Robustness changes when systems become agents

April 2026

As machine learning systems move from passive prediction to autonomous decision-making, the notion of robustness begins to change.

A classifier can be robust in the traditional sense, yet still behave unpredictably when placed inside a system that acts, reacts, and evolves over time.

In many settings, robustness is framed as a worst-case problem.

A common formulation is:

\[ \min_{\theta} \; \mathbb{E} \left[ \max_{\delta \in \Delta} L(\pi_{\theta}(s + \delta)) \right] \]

where the model is trained to perform well even under adversarial perturbations.

This formulation works well for static systems.

But in agentic settings, the problem becomes more complex.

The model is no longer producing a single output. It is taking actions that influence future states.

Small changes in the input can propagate through time, interacting with other agents and the environment.

This creates a different type of instability.

Not just incorrect predictions, but cascading effects.

A common way to stabilize such systems is to limit sensitivity.

In practice, this is often done by enforcing a global constraint:

\[ \sup_s \|J_{\theta}(s)\| \leq \gamma \]

which bounds how much the model’s output can change with respect to its input.

This improves stability, but at a cost.

By restricting sensitivity everywhere, the model becomes less expressive.

It reacts less strongly not only to harmful perturbations, but also to meaningful changes in the environment.

This trade-off is often treated as unavoidable.

More robustness implies less flexibility.

However, in agentic systems, this assumption may be too pessimistic.

Adversarial effects do not occur in all directions equally.

They emerge along specific trajectories, driven by the interaction between the model and its environment.

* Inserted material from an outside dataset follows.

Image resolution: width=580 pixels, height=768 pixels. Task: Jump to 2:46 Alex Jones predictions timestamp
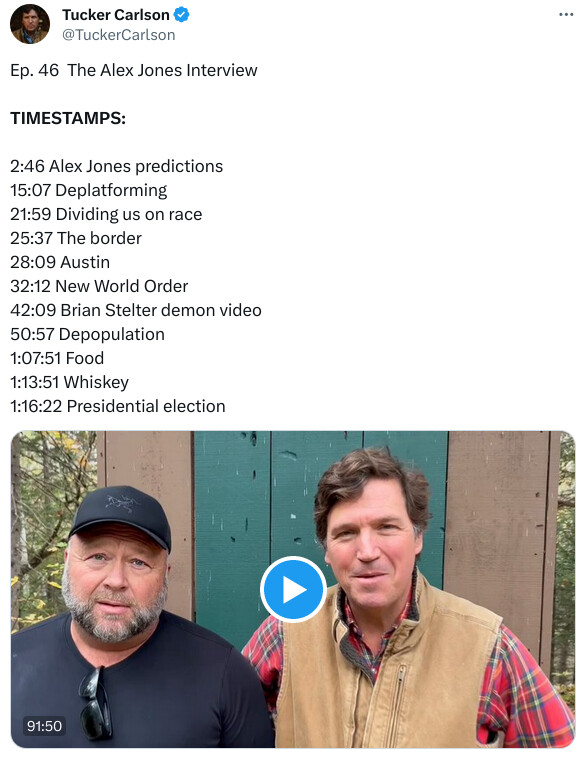117,167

Instead of constraining the system globally, it is possible to control sensitivity only along these critical directions.

That is, instead of limiting:

\[ \|J_{\theta}(s)\| \]

everywhere, we focus on:

\[ \|J_{\theta}(s + \delta_t)u_t\| \]

where \(u_t\) represents the direction in which the system is actually being pushed.

This shift is small in formulation, but significant in effect.

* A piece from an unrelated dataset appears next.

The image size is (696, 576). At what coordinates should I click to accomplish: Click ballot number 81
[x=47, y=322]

It allows the system to remain expressive in most directions, while still being stable where it matters.

In other words, robustness does not need to suppress behavior everywhere.

It only needs to suppress behavior where instability emerges.

This perspective changes how we think about robust training.

The goal is no longer to make the system uniformly insensitive, but to make it selectively stable.

As systems become more agentic, this distinction becomes increasingly important.

Because failures are no longer isolated.

They propagate.

This idea is explored more formally in Robustness of Agentic AI Systems via Adversarially-Aligned Jacobian Regularization, where we show that directional constraints can improve stability without sacrificing expressivity.